Seguindo no que considero impensável, o que leva alguém a usar um avião e deliberadamente jogar agrotóxicos com agentes químicos para eliminar uma área de mata do tamanho de uma cidade grande no Pantanal brasileiro, patrimônio da humanidade? Celeiro de uma diversidade extraordinária, como pode despertar o que eu chamaria não de transgressão, cobiça ou arrogância, mas de uma atitude criminosa, que em qualquer sociedade civilizada deverá ser passível da mais rigorosa punição.

Ainda, nessa cruzada misógina de extremos, o que leva alguém a ter um ímpeto e atear fogo a um semelhante, uma pessoa, moradora de rua? E repetir o gesto, confirmando a determinação, como registrado nos últimos dias na Zona Sul do Rio de Janeiro? Ou ainda fabricar e vender medicamento falso como ocorreu também nesses dias, com as seringas de um fármaco para perder peso, levando pessoas à emergência com quadros de hipoglicemia severa?

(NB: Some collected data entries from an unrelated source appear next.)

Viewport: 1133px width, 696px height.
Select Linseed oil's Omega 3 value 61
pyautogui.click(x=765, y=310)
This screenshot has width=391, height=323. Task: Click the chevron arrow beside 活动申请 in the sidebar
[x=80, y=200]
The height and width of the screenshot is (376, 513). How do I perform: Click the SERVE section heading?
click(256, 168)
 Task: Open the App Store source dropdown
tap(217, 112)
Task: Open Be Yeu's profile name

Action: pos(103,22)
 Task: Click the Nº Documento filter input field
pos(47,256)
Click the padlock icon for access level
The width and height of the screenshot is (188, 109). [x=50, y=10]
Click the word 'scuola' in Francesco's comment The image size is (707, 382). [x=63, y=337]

Não seriam todos eles impensáveis sob marcos civilizatórios mínimos?

Esses são fatos tão próximos à nossa realidade cotidiana que nos obscurecem por alguns momentos os horrores de que se nutrem os nossos dias atuais no planeta. Entretanto, temos que manter a clareza de que não podem se repetir. Mefistófoles diz que “já estamos no limite do nosso entendimento, no ponto em que vocês humanos, perdem a cabeça”. Recuperemos.